PROBLEM DESCRIPTION ->
If a line in the entries below includes "Given", pick it out and copy it.

Segment Start: STORED DATA

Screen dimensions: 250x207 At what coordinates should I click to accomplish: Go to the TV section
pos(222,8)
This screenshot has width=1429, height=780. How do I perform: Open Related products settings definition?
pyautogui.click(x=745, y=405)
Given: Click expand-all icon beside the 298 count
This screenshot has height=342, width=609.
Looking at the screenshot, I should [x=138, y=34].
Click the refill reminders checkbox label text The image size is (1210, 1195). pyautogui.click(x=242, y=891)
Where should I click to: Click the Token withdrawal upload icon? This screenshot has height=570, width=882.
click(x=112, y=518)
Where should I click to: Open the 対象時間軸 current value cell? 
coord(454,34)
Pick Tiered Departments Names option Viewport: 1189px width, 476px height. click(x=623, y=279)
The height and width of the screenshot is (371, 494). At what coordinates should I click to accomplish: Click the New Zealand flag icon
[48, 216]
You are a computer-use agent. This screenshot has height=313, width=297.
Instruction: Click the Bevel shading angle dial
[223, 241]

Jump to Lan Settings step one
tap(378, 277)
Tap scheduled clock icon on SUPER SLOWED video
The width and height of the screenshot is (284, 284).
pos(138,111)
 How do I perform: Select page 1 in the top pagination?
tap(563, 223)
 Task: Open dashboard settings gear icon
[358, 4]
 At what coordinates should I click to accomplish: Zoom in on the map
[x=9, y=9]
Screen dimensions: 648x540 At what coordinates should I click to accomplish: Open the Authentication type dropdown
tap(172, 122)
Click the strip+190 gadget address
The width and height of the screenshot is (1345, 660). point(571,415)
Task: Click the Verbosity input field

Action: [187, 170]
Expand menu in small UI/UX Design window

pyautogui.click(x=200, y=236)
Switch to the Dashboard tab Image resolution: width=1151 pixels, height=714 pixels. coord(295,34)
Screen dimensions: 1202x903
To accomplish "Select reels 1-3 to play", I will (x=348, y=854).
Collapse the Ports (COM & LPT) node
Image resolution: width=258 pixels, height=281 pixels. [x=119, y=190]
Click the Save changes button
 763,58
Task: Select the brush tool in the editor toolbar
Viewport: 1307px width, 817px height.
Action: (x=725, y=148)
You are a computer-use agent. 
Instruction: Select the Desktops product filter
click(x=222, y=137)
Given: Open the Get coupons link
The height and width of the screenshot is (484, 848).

Segment End: STORED DATA

OUTPUT OF THE TASK ->
Given: Click expand-all icon beside the 298 count
Given: Open the Get coupons link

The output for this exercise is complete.